Everything I described so far still requires you to manually change things. You notice a problem, you tweak a prompt, you redeploy. That works, but it’s slow.
The real unlock: making your AI system config-driven and API-triggerable.
Config-driven means your prompts, parameters, model choices, retrieval settings all live in config files. Not hardcoded. You can change behavior dynamically without touching code or re-deploying.
model: gpt-4temperature: 0.7system_prompt: "You're a friendly support teammate..."retrieval: enabled: true top_k: 5API-triggerable means you can call your AI system programmatically with these config overrides. Your eval system can run the same input through different configs and compare outputs.

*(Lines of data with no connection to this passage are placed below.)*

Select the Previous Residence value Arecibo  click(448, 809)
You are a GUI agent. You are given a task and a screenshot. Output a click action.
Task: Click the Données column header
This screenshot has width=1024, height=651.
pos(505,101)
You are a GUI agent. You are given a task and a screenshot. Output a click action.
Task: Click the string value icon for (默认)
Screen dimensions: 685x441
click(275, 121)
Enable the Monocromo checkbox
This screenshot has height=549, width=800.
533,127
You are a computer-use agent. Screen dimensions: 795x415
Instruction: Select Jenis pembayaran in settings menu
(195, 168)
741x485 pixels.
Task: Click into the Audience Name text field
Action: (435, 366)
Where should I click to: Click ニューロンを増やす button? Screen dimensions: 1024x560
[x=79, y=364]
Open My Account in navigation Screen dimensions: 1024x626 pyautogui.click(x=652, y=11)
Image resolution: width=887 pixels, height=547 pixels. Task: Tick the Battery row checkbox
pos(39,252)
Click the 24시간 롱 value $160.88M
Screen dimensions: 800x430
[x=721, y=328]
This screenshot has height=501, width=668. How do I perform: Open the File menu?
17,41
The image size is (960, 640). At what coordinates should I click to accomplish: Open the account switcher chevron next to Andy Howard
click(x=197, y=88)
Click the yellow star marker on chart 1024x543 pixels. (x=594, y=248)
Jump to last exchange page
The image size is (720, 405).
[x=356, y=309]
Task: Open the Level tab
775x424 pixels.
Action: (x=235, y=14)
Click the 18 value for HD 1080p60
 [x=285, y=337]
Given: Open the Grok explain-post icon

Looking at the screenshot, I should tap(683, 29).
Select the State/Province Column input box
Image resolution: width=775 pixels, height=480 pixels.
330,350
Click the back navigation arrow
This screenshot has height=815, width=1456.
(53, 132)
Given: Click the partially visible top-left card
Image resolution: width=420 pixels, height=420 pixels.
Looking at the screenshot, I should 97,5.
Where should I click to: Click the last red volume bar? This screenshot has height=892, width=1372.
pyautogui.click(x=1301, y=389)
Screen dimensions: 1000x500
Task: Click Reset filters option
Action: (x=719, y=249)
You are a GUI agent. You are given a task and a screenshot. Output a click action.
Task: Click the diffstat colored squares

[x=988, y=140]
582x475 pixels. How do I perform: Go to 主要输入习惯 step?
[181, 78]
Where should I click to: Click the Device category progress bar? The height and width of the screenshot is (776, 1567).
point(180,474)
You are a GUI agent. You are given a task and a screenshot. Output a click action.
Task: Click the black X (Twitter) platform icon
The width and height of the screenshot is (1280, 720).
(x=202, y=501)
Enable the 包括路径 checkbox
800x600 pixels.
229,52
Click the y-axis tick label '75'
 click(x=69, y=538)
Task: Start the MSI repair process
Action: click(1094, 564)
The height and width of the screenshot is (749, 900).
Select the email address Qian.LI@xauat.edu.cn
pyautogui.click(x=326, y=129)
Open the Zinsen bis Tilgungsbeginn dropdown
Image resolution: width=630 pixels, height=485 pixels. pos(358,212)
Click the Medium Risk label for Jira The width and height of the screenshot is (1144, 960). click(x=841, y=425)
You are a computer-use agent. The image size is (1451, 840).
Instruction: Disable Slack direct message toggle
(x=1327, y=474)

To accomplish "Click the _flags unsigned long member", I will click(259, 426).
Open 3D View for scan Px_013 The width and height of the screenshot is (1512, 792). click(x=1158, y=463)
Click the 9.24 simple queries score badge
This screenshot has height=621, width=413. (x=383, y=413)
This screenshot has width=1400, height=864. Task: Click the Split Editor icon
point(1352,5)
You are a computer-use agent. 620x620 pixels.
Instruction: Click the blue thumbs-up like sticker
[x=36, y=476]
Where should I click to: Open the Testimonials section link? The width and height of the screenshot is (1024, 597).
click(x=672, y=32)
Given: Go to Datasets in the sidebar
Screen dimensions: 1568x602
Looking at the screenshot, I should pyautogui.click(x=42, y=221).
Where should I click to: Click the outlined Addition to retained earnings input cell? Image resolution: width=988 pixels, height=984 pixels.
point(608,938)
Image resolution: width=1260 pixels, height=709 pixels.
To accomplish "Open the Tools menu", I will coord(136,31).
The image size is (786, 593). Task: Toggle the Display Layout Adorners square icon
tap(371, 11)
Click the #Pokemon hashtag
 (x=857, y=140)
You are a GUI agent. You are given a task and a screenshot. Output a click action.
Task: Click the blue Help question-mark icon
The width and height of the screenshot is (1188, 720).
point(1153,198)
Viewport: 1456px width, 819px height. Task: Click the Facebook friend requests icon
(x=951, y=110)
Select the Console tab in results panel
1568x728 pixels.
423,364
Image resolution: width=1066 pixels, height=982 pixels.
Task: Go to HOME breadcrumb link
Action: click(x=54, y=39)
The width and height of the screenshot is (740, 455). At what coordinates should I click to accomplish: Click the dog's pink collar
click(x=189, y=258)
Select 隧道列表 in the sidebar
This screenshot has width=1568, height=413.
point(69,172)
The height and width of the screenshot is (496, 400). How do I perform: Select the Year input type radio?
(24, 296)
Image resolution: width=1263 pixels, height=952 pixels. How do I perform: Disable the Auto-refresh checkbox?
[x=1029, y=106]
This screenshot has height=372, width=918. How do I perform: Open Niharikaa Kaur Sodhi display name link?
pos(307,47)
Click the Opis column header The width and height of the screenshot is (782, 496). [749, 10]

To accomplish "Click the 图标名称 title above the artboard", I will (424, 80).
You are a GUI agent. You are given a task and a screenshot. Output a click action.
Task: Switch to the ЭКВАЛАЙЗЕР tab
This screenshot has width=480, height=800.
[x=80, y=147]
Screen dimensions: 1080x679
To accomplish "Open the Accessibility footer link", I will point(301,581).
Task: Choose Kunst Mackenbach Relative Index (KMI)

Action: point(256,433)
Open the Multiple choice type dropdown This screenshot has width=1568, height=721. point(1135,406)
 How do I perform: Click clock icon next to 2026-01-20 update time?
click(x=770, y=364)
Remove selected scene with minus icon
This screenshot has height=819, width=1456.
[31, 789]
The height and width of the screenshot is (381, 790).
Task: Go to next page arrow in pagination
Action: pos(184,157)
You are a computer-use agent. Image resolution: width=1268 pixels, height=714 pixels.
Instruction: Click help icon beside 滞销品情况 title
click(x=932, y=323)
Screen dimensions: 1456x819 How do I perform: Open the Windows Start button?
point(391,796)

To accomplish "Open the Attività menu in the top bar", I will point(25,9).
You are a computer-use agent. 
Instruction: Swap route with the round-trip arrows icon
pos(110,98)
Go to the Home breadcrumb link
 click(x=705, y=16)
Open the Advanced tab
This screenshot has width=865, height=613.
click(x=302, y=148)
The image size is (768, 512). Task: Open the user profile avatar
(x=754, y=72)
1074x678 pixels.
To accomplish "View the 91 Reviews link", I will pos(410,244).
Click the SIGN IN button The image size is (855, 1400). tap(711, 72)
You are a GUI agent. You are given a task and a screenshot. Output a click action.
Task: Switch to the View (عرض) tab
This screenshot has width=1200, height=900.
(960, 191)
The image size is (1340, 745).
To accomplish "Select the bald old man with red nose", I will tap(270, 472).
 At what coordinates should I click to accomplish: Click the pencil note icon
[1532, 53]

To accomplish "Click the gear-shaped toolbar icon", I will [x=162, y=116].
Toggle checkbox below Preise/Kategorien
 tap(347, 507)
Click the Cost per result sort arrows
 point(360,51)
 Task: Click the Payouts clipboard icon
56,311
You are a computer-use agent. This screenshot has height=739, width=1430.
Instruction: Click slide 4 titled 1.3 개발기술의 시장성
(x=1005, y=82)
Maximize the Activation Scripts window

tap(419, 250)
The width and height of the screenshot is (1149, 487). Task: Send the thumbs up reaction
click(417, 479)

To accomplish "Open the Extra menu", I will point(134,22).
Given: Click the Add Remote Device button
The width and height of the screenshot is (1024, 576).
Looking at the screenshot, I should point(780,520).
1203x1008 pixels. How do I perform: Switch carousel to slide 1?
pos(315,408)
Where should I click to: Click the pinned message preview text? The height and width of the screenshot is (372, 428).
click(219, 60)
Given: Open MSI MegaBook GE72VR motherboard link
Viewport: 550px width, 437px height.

POST /api/chat{ "input": "How do I get a refund?", "config_override": { "system_prompt": "You're a friendly support teammate who keeps answers brief..." }}Another benefit of this serializable config? Enabling text optimization algorithms like GEPA.
Now the flow can be:
- Annotate data in the UI
- Use GEPA to optimize the config for the judge against your human labeled criteria, so it is calibrated to human judgement
- Use GEPA to optimize the config for the core AI system against the judge
The end state: you just review data and annotate. Everything else happens automatically. New failure modes get detected, judges get built, prompts get optimized, deploys happen when metrics improve.
The habit
None of this works if you do it once.
Every morning: 30 minutes reviewing conversations. Leave notes on anything weird. Check the AI judge dashboards for spikes. Dig into anything new.
The system handles clustering, alerting, and improvement. My job is to stay close to the data.
It’s boring. It’s the AI equivalent of reading support tickets. But it’s the highest leverage thing I do.
Why this works
This system works because there’s no friction between steps.
When it takes 10 clicks to see a bad output, you don’t look. When there’s no clear path from “this is bad” to “this is fixed,” you stop caring. When the gap between observation and improvement is weeks, you give up.
This system works because every step flows into the next:
See bad output → annotate it (2 seconds) → patterns emerge automatically → AI judges get built → improvements happen → metrics go up
No dead ends. No “I’ll file a ticket.” No hoping someone else fixes it.
The review UI makes looking at data fast. The annotation scheme makes patterns visible. The AI judges automate detection. The config-driven architecture makes fixes deployable. The daily habit keeps it all moving.
I finally use my evals. That’s the win.